Putin, who has threatened to use nuclear weapons in Ukraine as his forces have lost ground, criticized “elements of excessive dangerous politicization of everything to do with nuclear activity” during his meeting with Grossi, according to Russia’s Interfax news agency. He said “it will be our pleasure to discuss all our issues of mutual interest, and perhaps concern,” including the Zaporizhzhia facility.

Meanwhile, Energoatom, the Ukrainian energy agency, on Tuesday accused Russia of kidnapping a second senior official from the plant, which is being operated by Ukrainian staff while under Russian control. “They keep holding him at an unknown location and [are] probably using methods of torture and intimidation,” the agency said on its Telegram channel. Late last month, the Russians detained and then released the Ukrainian director of the facility.

Much of the G-7 discussion, held privately among leaders following Zelensky’s address, concerned Ukraine’s “urgent” request for air defense systems. But the leaders pledged their continued support to Ukraine rather than any significant expansion of it, said an official with direct knowledge of the conversation, who spoke on the condition of anonymity about the closed-door meeting.

President Biden, the official said, “emphasized the importance” of the systems, but there was little indication that the United States was prepared to move beyond commitments it has already made to furnish them.

The administration is “working hard” to deliver to Ukraine the first two units of a promised midrange air defense system, the NASAMS, National Security Council coordinator John Kirby told reporters in Washington. Defense officials have said the system is scheduled for delivery between now and December. An additional six units are also destined for Ukraine, but manufacturing them is likely to take a year or more.

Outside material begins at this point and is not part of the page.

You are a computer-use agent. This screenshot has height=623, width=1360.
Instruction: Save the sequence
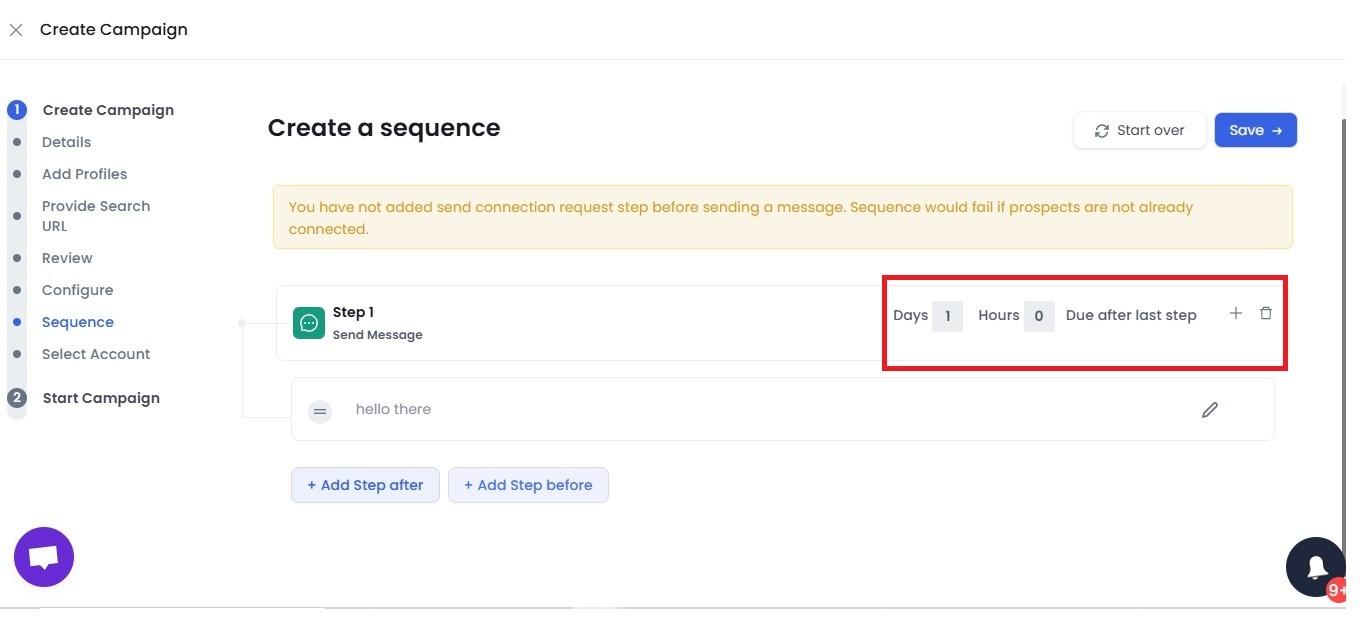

Kirby noted that Ukraine already has elements of a “layered air defense” in its arsenal, including short-range Stingers sent early in the conflict and longer-range, Russian-made S-300 systems from the Soviet era. Ukraine has said it shot down about half of approximately 80 missiles Russia fired at cities far from the front lines Monday, most of them air-launched cruise missiles.

“There is no one silver-bullet weapons system that is best used against cruise missiles,” Kirby said, adding that variables include how soon after launch they are detected and their flight path. “There’s not one system that somehow is going to solve that problem.

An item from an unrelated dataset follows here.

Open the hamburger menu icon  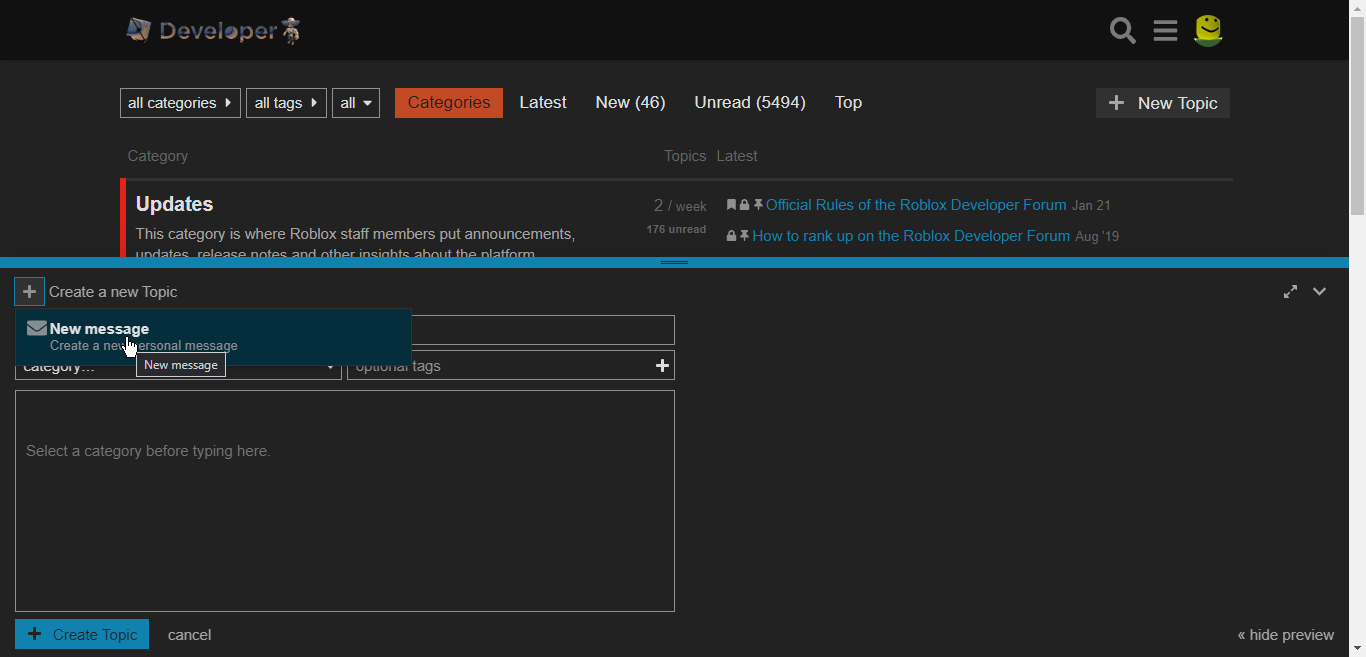point(1165,31)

“I’m not going to get ahead of where we are in the decision process” of what weapons to send, and when, he added. “We have provided air defense systems to Ukraine, and we plan to continue. When there is something to announce in that regard . . . we will do that.”

In Germany, Der Spiegel magazine said the first of four German IRIS-T vehicle-mounted air defense systems had arrived in Ukraine, a day after Defense Minister Christine Lambrecht said that shipment of the long-promised systems was being accelerated.

In Brussels, where a gathering of the Ukraine “contact group” of more than 40 nations contributing supplies to Ukraine is scheduled this week, along with a meeting of NATO defense ministers, NATO Secretary General Jens Stoltenberg told reporters that they would discuss how to “ramp up production” of defense equipment, both to send it to Ukraine and to replenish their own stocks. The German systems, he said, were “something that Germany was expecting to order for itself.”

“I expect ministers to make decisions . . . on how to use the NATO planning process” to agree on production targets and provide industry with long-term orders, he said.

Energy prices were also a major theme of the G-7 discussions, with leaders saying that while there had been good progress on cutting energy use, “there was concern on prices and a broad agreement that more needs to be done through mechanisms like oil and gas price caps,” the official with direct knowledge of the talks said. Biden, the official said, spoke about the United States’ willingness to support the energy market with liquefied natural-gas deliveries and expressed concern about announced production cuts by the OPEC Plus cartel, of which both Russia and Saudi Arabia are members.

Kirby later told reporters that the administration was “reviewing” the U.S. relationship with Saudi Arabia.